An area of farm land may have some ploughed land and some land that is not yet ploughed, in which case only part of the land can be sown. In the same way, there are areas in our hearts that we have brought to God in repentance. We have changed our attitudes in those areas, and are now bearing good fruit. Are there other areas in our hearts and our lives that we have not ploughed?

That is, do we have attitudes or life choices that we have not yet given to God? Perhaps there are thoughts or habits or choices that we want to hold onto, and refuse to submit them to God's word, keeping them away from our Lord and Saviour. Those areas are not bearing "the fruit of unfailing love" because we have not been able to "Sow righteousness". We can't sow before we've ploughed. These parts of ours hearts and our lives may be barren, or they may be growing weeds.

Perhaps you know that your experience of God's eternal love, your assurance that you're truly saved, your awareness of His presence with you day-by-day, your sense of being led, instructed, helped and sanctified are less than scripture promises. If so, perhaps you have unploughed attitudes and life choices that really need to be submitted to God's kingship before you can experience full Christian life.

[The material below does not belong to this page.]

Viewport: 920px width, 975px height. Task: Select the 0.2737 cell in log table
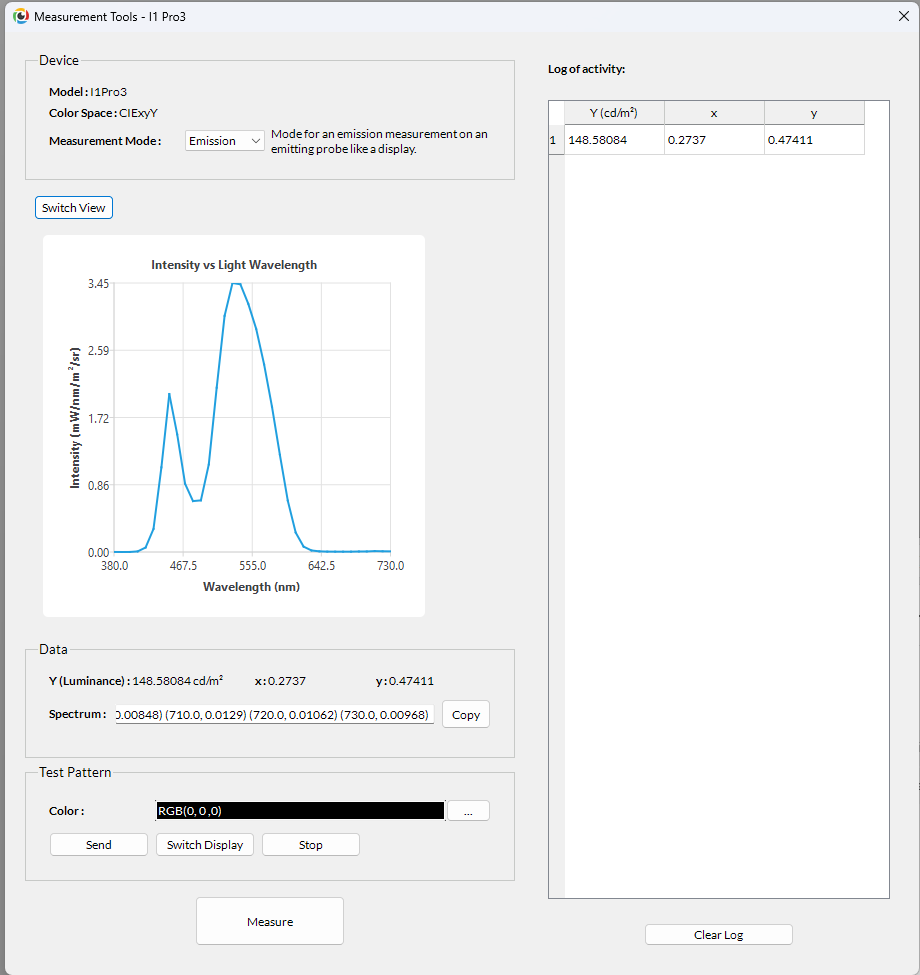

Ploughing is painful. A plough cuts deep into the soil. When God tells us to "break up your unploughed ground" He's asking us to go beyond a superficial Christianity, a comfortable repentance, an easy life. He wants to deal with the deep things in our hearts. This is not just about sin. It's about all the hurts, regrets, losses and anything in our past or our present that makes us hard-hearted towards the word of God and the Spirit of God. Ploughing is painful, but it's necessary. It enables us to sow righteousness and reap God's eternal love.

The challenge for us is to trust God that if we plough the untouched, hidden areas of our hearts, that is, if we open them up to God so that the word of God and the Holy Spirit can do their work there, then we will live better and more productive lives. Are you willing to give God those areas that you've held from Him until now? He is good and He loves you. Every change God makes is a good change.

Heavenly Father, please show me which areas of my heart and my life remain unploughed, and please help me to yield them up to Your plough, in Jesus's name.